Your tasks:
(1) List every scripture reading cited in the bulleted list near the top of the reflection on the Sunday readings below.
(2) In the reflection on the Sunday readings below, on which day of the ten-day hiking trip did the food run out?
(3) Write the next few sentences of the reflection on the Sunday readings below, beginning after its final sentence.

Text extract:
^^^^^^^^^^^^^^^^
On the Readings for Sunday, August 12, 2018

(Image: bykofoto |

• 1 Kgs 19:4-8
• Ps 34:2-3, 4-5, 6-7, 8-9
• Eph 4:30—5:2
• Jn 6:41-51

“I’m hungry! I’m starving!” What parent hasn’t heard this (often exaggerated) complaint?

It is common to young children, but certainly not limited to them. When I was in high school I went on a ten-day hiking trip with a small church group. On the seventh day, due to poor planning, the food ran out and the complaints began. For a couple of days I had a very small taste—so to speak!—of what the Israelites experienced while wandering in the desert. Like them, I murmured and grumbled about the leaders: “But you had to lead us into this desert to make the whole community die of famine!” (cf. Ex. 16:2-4).

That complaint was part of the Old Testament reading last week. In today’s Gospel we find that the Jews—those religious leaders ardently opposed to the person and message of Jesus—were murmuring and complaining. They were upset by his claim to be the “bread of heaven that came down from heaven.” The basis for their murmuring disbelief can be summarized quite simply: “We know who this Jesus really is!” This exchange, after all, took place near Capernaum, which was the center for much of Jesus’ public life and ministry (cf. Jn. 2:12; Mk. 2:1).

Jesus responded to the complaints by appealing to the two authorities found throughout his discourses in the Fourth Gospel: the Father and the prophets. Belief in the Son, he said, is a gift from the Father, and testimony to this fact is given by the prophets, whose entire mission was to exhort the people to hear God, learn from Him, and obey Him. The Son was sent to draw men to the Father; likewise, no man comes to the Father except through the Son.

This exclusive claim, which was just beginning to come into focus for the Jews listening to Jesus, is just as demanding and divisive today as it was two thousand years ago. This is why the Church, from the day of her birth, has had to address every sort of skewed understanding and false teaching about the person of Jesus Christ.
^^^^^^^^^^^^^^^^
Text and element pointing records:
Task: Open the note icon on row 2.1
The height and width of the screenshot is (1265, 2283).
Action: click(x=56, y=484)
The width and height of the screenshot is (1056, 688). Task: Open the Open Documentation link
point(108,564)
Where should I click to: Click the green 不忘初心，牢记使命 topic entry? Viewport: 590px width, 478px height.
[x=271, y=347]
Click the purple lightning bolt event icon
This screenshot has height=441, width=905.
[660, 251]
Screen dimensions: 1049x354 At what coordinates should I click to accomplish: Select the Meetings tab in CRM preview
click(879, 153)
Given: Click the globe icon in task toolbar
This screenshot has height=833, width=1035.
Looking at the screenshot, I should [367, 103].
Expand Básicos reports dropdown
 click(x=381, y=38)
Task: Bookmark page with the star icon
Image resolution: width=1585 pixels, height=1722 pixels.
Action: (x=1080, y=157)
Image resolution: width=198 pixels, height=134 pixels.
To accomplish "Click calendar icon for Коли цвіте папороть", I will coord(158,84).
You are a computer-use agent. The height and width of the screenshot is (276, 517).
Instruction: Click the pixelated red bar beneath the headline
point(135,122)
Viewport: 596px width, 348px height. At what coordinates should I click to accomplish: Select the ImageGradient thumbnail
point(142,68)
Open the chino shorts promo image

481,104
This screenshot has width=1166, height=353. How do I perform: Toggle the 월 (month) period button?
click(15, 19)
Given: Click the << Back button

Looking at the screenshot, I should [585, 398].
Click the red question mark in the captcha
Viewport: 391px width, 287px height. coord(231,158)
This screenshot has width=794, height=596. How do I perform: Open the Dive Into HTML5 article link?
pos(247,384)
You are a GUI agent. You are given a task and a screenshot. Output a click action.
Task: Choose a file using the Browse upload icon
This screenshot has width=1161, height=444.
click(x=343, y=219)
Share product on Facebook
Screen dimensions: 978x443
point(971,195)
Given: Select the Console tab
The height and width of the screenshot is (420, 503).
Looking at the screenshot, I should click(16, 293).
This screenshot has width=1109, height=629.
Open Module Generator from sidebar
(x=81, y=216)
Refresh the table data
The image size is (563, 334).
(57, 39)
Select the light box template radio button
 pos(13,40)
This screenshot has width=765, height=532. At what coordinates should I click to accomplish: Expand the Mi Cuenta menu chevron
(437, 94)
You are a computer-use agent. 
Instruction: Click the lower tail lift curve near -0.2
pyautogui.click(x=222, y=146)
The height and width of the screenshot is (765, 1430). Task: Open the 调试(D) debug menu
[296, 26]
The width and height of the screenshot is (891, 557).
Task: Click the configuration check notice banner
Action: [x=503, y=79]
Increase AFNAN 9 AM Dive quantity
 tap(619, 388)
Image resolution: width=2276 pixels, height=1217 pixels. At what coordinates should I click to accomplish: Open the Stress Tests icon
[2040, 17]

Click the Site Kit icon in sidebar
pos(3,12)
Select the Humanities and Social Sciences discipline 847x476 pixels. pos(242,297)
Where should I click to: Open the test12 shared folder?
^^^^^^^^^^^^^^^^
Answers to the tasks:
(1)
1 Kgs 19:4-8
Ps 34:2-3, 4-5, 6-7, 8-9
Eph 4:30—5:2
Jn 6:41-51

(2) The food ran out on the seventh day.

(3)
Jesus then uttered the third, “Amen, amen,” of this discourse. The first (v. 26) had been a rebuke of the selfish motives and lack of faith shown by those following him. The second (v. 32) prefaced the revelation that he is the bread of life. The third is an invitation to faith: “Amen, amen, I say to you, whoever believes has eternal life. I am the bread of life.” The manna in the wilderness was indeed miraculous in its source, but natural in its substance; those who ate it were physically nourished for a while, but eventually died.

The new manna, said the ordinary-looking Jewish carpenter to the murmuring crowd, is not a material object, but a divine person: “I am the living bread that came down from heaven.” Having earlier performed a miracle involving simple bread, Jesus provided the spiritual basis for the stunning sacramental reality that would come to fruition at the Last Supper, on the eve of his crucifixion: “the bread that I will give is my flesh for the life of the world.”

In the words of Moses, spoken many generations before to those complaining in the desert, this “is the bread which the Lord has given you to eat” (Ex. 16:15). Yet the bread of life can appear to be so ordinary, so commonplace, that who and what it is escapes our earth-bound gaze. Although the people listening to Jesus had hungered for ordinary bread, many of them did not hunger for spiritual bread. “For this bread,” wrote St. Augustine, “requires the hunger of the inner person.”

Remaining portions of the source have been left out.